1. デンソー持ち分の増資により、デンソー豊星とデンソー豊星電子に社名変更
② 企業分割とデンソー豊星のスタート
通貨危機による打撃により資金運用に困難を抱えていた豊星電機は、1998年、デンソーに豊星精密の持ち分を売却してデンソーの持ち分51%で経営権を譲渡し、デンソーとの資本合弁を計画した。デンソーは、合弁の前提条件として、自動車部品部門を独立させることを要求し、2000年5月、豊星電機は「自動車部品の競争力を高めるために人的分割形態で会社を分離する」と公式に発表し、6月に株主総会を招集して分割を決議した。

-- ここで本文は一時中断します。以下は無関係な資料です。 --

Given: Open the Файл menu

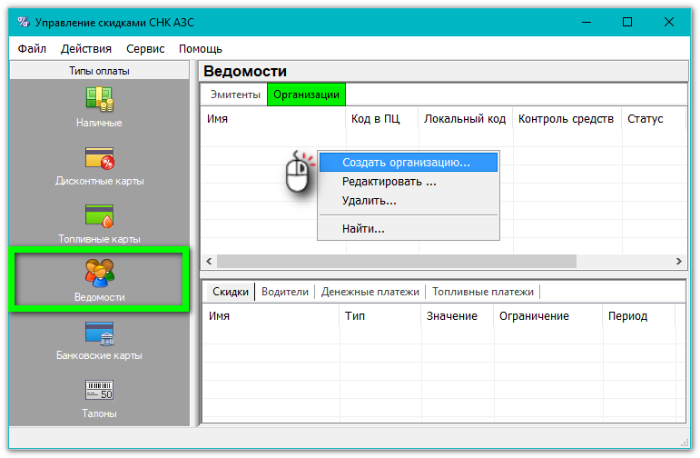Looking at the screenshot, I should 31,49.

そして8月1日、ついに豊星電機(自動車部品事業部門)とPSTEC(電力計事業部門)に分社した。
PSTECはコスダック市場に残り、場外企業として新たに設立された豊星電機は、モーターをはじめとする電装品と車両用エアコンなどの自動車部品事業部門を確保してデンソーと合弁会社事業を推進し、9月8日にコスダック市場に再上場した。コスダック市場の新規上場にかかる時間が通常6カ月であることと比較すると、1カ月という速さでコスダック市場に上場したということになるが、これは企業分割を通してコスダック市場に再上場した最初の事例となった。
2000年10月、豊星電機はデンソーと自動車用小型モーターシステム製品を開発・製造・販売するデンソーの系列会社アスモを引受先として400万株の第三者割当増資を行った。

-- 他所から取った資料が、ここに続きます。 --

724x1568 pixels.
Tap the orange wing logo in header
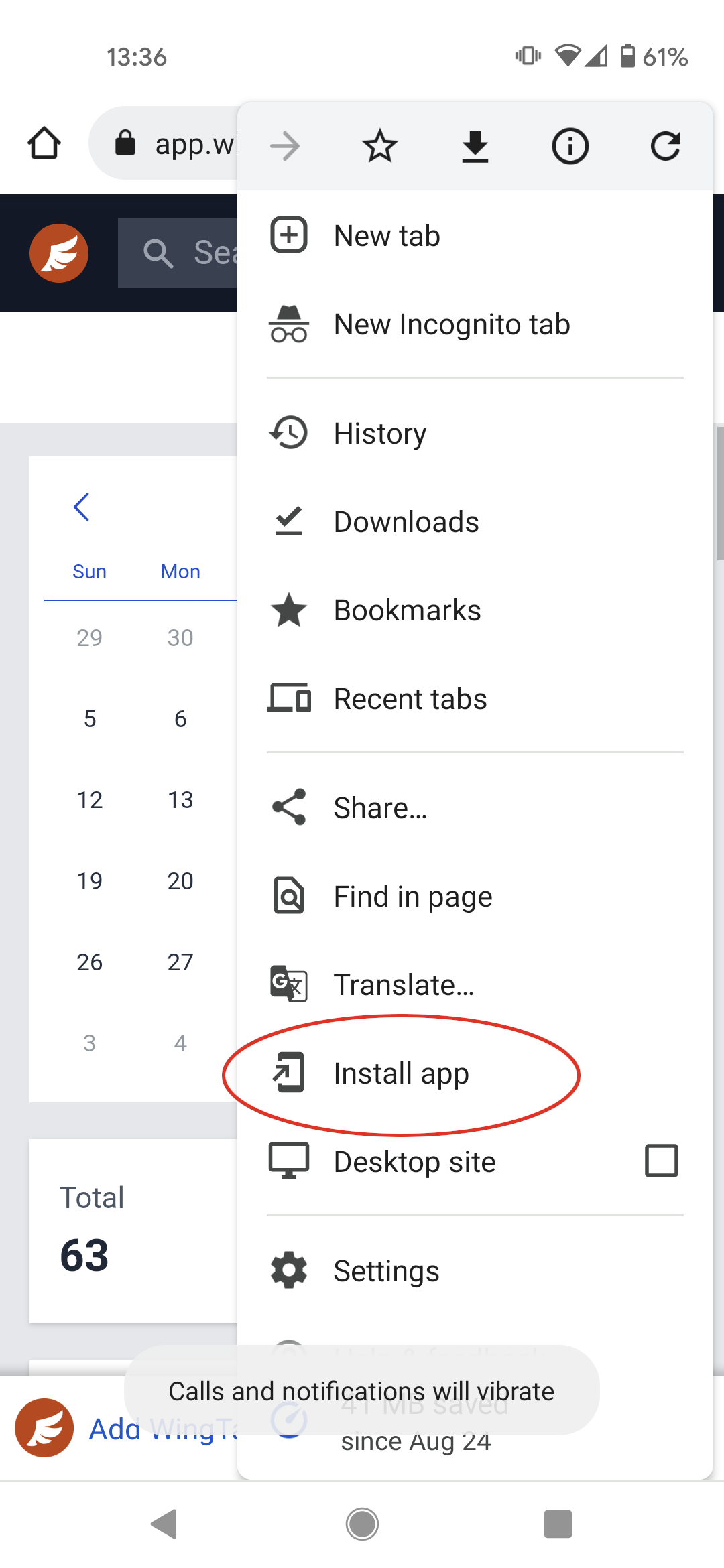[59, 253]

デンソーとアスモの持ち分が40%に拡大し、増資の参加の条件として、豊星電機はデンソーに経営権を譲渡することで合意した。経営権がデンソーに譲渡されることにより、2001年1月に社名もまた「デンソー豊星株式会社」に変更され、本店所在地もソウルの聖水洞から慶尚南道の昌原に変わった。
デンソー豊星の初代社長には橋口悅夫が就任することとなり、昌原工場を中心に本格的な自動車部品事業の拡張が始まった。


一方、2000年に豊星電機のデンソー持ち分が増資されたことで、2001年に豊星精密もまた「デンソー豊星電子」に社名が変更された。